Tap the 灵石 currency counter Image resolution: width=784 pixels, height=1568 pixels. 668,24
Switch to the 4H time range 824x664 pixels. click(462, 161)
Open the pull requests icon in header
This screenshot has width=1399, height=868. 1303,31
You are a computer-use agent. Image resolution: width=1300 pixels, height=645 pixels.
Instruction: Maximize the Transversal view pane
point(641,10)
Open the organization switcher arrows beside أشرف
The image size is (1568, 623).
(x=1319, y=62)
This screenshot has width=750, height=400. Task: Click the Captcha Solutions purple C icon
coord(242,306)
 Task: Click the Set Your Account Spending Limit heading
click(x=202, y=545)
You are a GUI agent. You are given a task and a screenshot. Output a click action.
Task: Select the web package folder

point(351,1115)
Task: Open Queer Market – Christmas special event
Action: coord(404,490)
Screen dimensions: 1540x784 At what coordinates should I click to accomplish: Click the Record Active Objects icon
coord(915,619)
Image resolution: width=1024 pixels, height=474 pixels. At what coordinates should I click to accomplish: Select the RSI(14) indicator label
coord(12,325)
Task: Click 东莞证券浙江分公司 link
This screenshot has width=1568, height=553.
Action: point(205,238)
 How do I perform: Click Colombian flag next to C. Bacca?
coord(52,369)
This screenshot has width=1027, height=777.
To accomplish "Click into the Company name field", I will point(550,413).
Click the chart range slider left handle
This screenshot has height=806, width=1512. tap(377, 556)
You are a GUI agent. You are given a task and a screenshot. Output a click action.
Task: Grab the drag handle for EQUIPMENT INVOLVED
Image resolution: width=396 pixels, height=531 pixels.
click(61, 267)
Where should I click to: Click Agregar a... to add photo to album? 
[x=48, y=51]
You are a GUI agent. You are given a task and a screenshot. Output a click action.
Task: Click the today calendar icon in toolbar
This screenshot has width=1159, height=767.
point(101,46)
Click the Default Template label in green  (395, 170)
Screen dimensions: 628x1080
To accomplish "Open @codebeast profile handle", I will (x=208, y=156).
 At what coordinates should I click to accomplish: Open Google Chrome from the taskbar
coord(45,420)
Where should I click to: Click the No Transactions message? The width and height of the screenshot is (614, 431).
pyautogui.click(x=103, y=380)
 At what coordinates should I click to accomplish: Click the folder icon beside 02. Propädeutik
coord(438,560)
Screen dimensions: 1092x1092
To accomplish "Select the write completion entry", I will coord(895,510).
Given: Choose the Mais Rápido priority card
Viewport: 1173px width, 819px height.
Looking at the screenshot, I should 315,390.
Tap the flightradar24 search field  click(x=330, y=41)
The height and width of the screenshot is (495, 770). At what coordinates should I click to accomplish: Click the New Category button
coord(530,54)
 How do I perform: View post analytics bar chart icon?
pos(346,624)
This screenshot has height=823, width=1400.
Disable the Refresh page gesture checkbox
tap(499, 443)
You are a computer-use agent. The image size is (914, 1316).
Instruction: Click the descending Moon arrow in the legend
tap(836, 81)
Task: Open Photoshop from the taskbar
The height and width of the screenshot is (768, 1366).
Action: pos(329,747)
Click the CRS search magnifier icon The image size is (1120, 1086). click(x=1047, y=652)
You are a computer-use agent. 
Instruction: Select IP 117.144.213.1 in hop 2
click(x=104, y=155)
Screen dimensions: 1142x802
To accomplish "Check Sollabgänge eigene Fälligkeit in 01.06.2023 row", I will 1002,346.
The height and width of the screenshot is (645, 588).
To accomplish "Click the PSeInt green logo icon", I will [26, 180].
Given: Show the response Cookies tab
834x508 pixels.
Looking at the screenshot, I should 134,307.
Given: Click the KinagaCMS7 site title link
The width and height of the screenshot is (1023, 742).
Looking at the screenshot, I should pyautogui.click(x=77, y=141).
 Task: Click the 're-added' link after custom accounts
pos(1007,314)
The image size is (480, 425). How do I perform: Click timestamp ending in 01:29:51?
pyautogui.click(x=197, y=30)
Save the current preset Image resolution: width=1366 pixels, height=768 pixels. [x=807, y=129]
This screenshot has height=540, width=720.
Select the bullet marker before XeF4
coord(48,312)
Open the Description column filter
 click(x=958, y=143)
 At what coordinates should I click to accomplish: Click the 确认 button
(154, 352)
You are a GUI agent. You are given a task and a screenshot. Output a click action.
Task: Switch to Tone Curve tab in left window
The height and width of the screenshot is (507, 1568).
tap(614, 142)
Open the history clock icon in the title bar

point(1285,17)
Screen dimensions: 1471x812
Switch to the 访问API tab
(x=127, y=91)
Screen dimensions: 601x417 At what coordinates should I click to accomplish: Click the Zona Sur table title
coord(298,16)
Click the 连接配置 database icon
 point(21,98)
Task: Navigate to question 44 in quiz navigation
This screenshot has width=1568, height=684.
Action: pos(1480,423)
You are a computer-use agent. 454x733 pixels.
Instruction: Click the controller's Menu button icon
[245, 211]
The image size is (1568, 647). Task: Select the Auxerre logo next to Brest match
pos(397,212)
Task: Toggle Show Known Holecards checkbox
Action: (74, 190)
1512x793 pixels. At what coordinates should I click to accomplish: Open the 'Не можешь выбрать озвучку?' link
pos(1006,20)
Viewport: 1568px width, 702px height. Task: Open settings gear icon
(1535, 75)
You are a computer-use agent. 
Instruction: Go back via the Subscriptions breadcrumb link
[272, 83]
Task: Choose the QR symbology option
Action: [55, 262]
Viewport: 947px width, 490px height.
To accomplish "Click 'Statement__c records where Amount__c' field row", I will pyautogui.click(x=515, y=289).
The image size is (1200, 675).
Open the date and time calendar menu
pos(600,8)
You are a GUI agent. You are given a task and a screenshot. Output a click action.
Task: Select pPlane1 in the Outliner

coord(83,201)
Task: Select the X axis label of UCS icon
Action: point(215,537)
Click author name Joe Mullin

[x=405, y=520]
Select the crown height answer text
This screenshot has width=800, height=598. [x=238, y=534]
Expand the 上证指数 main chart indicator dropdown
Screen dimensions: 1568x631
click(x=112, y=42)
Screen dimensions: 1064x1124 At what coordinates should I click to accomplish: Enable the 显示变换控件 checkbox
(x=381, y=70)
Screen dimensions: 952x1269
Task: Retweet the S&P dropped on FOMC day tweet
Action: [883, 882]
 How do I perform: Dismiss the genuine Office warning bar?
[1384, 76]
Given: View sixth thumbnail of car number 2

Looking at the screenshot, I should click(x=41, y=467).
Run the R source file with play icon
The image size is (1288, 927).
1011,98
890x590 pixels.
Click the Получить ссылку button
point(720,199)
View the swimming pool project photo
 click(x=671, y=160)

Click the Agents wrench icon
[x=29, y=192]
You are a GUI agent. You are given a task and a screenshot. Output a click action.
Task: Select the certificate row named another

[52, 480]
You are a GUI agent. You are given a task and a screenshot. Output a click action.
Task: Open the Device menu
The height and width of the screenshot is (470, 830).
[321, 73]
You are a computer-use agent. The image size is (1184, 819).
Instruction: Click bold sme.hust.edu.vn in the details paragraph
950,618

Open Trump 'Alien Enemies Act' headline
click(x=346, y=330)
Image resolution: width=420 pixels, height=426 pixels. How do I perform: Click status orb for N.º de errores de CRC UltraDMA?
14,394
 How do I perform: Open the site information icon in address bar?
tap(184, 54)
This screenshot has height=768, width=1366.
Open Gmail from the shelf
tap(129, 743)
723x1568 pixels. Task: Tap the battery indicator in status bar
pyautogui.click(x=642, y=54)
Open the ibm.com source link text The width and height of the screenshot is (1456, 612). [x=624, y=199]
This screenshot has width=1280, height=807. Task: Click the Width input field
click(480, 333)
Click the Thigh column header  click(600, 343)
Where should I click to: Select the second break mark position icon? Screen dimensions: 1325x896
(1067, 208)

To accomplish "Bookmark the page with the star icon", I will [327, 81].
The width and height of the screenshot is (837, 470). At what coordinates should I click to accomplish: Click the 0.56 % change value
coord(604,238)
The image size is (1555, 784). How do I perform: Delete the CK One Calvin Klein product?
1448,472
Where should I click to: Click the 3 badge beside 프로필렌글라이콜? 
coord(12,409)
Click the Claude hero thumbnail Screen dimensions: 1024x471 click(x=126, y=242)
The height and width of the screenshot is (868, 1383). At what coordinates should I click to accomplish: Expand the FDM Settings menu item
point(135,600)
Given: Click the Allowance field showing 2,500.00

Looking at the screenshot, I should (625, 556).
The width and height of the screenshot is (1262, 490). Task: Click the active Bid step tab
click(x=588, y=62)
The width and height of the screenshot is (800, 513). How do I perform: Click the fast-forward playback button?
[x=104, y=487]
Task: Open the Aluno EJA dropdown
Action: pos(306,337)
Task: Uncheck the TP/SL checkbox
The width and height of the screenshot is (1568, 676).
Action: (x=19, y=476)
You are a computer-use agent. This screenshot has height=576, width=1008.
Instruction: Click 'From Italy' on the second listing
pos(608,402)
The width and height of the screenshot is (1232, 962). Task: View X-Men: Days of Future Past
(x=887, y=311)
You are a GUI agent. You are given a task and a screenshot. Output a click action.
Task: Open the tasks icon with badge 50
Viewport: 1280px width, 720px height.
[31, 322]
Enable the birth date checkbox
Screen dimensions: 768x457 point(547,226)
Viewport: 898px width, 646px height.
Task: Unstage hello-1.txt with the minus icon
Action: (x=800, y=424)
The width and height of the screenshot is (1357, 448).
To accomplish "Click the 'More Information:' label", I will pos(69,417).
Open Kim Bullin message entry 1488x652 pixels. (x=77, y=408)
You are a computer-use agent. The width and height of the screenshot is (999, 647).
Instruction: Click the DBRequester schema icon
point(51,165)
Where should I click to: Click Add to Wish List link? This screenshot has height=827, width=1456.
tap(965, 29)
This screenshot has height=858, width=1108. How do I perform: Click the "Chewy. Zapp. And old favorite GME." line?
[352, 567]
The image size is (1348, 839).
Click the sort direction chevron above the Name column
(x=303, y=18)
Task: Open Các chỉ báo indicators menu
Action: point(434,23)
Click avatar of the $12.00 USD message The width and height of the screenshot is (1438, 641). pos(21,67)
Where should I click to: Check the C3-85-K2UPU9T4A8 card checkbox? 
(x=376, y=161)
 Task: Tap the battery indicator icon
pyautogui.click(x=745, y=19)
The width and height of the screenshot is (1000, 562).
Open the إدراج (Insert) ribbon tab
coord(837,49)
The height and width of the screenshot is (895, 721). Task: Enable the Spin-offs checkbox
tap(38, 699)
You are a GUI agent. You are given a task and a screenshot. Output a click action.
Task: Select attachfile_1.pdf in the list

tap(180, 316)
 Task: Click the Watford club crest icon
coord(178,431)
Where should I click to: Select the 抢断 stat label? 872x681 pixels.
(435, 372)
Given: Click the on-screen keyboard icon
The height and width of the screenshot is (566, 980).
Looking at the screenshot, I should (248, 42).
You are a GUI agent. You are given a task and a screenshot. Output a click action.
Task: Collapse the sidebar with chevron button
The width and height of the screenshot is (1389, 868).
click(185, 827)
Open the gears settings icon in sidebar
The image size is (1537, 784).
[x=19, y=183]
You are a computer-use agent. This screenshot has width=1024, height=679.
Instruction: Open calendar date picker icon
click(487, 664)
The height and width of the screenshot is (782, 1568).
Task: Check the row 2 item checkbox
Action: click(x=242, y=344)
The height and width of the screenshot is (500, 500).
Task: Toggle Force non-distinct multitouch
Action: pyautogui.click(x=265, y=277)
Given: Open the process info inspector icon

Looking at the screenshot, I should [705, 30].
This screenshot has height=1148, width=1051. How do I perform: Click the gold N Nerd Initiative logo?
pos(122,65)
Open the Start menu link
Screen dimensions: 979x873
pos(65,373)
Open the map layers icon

## [Exercise]
Check each line in the data for the word "entry", then report only how many lines contain it.

## [Result for this exercise]
2